Language(s) - English
Resource type - Conference proceedings
DOI - 10.54546/mlit.2021.31.67.001
Subject(s) - computer science , big data , spark (programming language) , provisioning , stream processing , distributed computing , data stream mining , software , database , operating system , data mining , programming language
The modern Big Data ecosystem provides tools to build a flexible platform for processing data streams and batch datasets. Supporting both the functioning of modern giant particle physics experiments and the services necessary for the work of many individual physics researchers results in generating and transferring large amounts of semi-structured data. Thus, it is promising to apply cutting-edge technologies to study these data flows and make the services' provisioning more effective.
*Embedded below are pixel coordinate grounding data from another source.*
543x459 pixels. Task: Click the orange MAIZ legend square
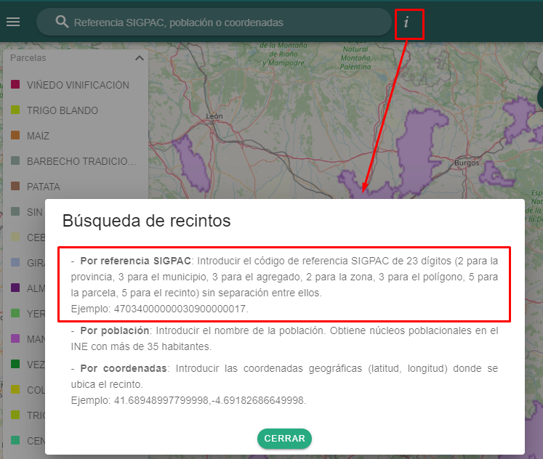[x=15, y=136]
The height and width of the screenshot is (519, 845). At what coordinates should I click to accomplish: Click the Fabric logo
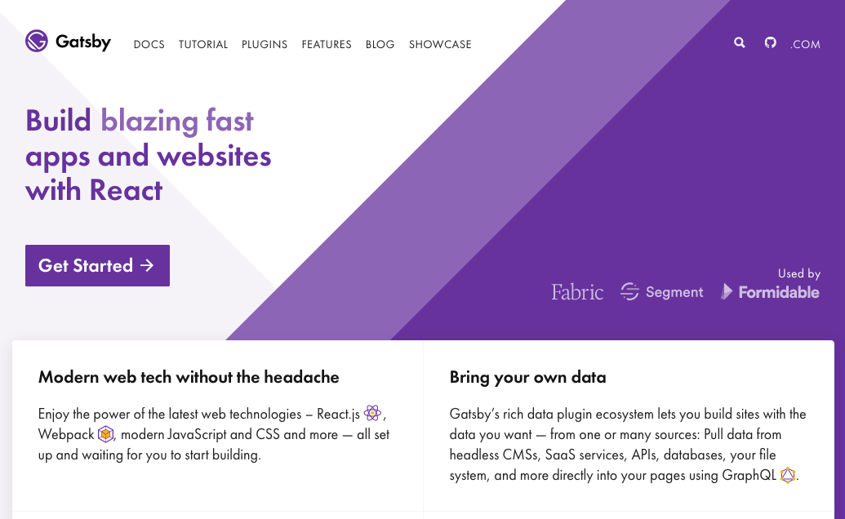point(577,292)
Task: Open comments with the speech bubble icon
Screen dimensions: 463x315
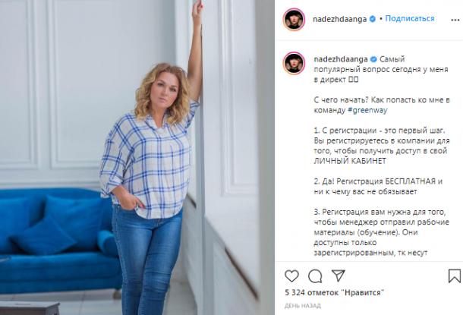Action: tap(315, 276)
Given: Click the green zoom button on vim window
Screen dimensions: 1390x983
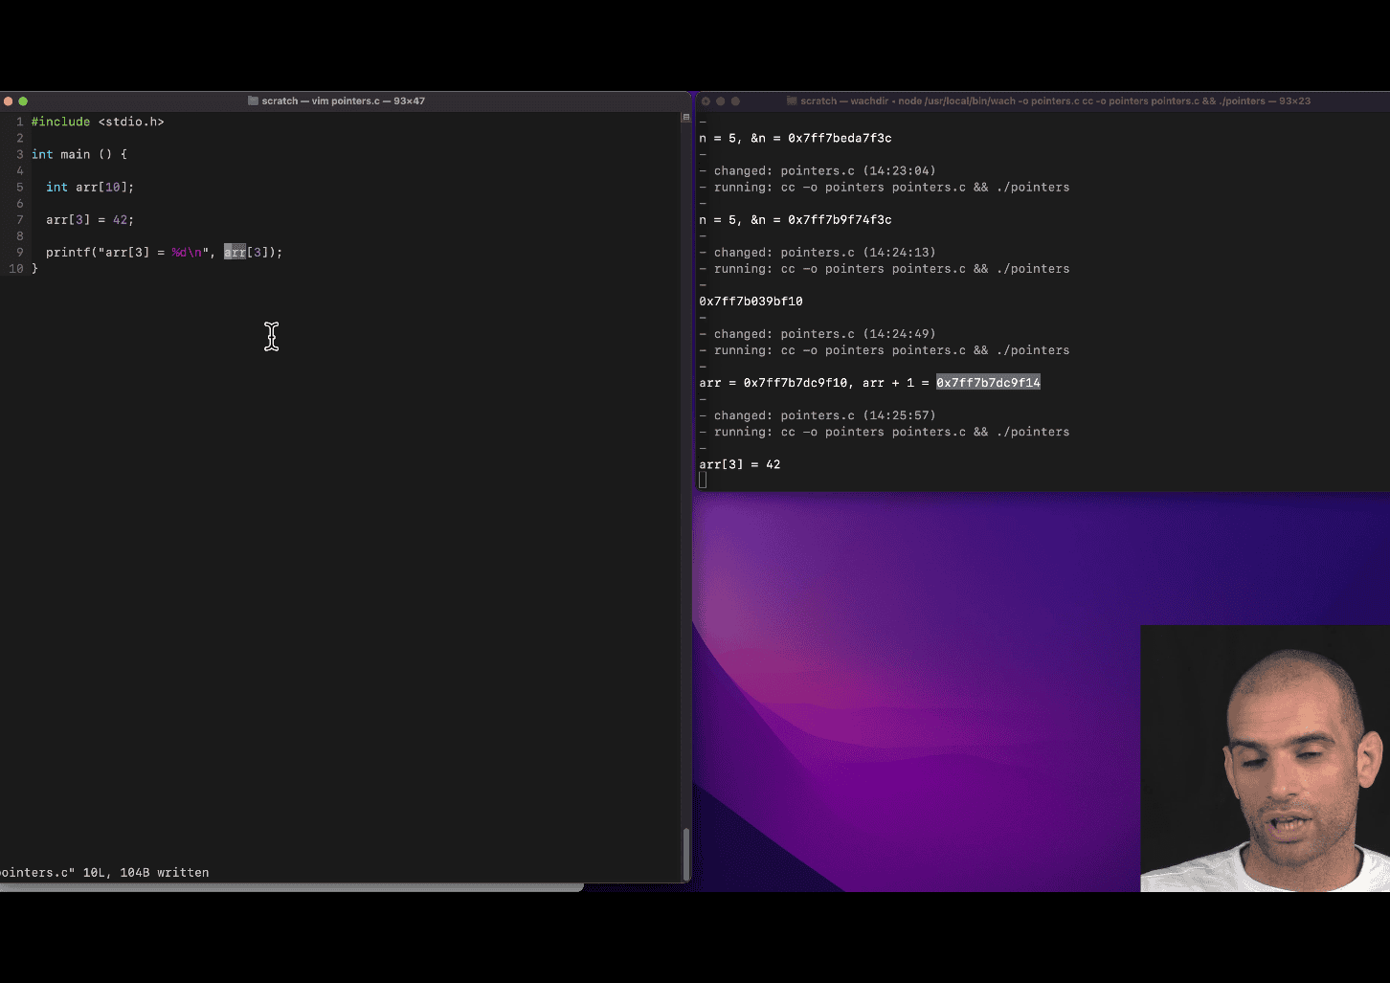Looking at the screenshot, I should [23, 101].
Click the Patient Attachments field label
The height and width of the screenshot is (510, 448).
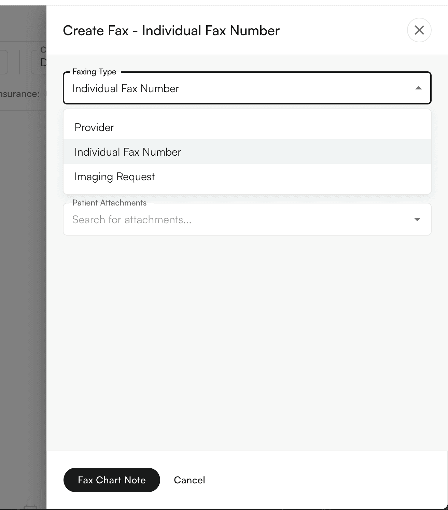[109, 203]
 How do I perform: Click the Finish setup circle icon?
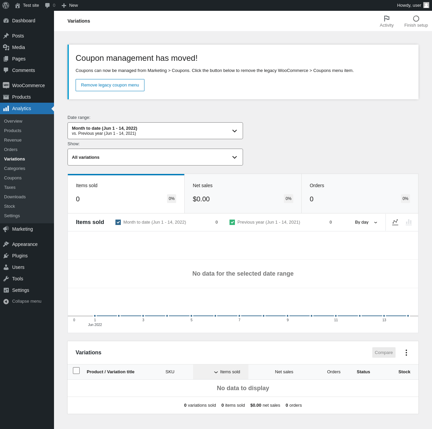click(x=416, y=19)
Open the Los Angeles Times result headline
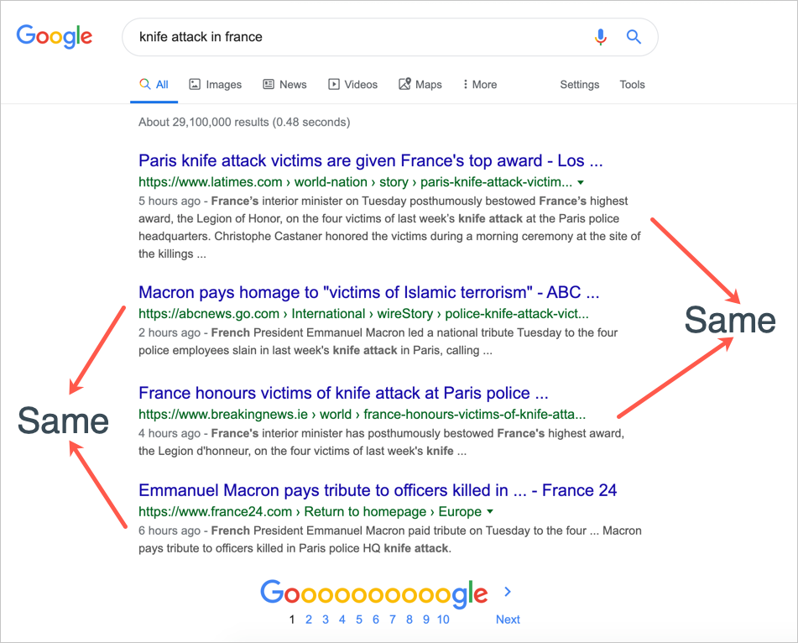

In this work, we describe the structure and implementation of our data analysis platform, built on the Apache Spark cluster. With the official support for GPU computing now available in Spark version 3, we propose a change in the architecture to utilize these more performant resources while keeping the platform's functionality provided by using mainstream Big Data software. Furthermore, the necessity for GPU support entails a change in the computing resource management infrastructure from Apache Mesos to Kubernetes. Finally, to demonstrate the features and operation of the system, we use the task of network packet analysis for security monitoring and anomaly detection in both batch and streammodes.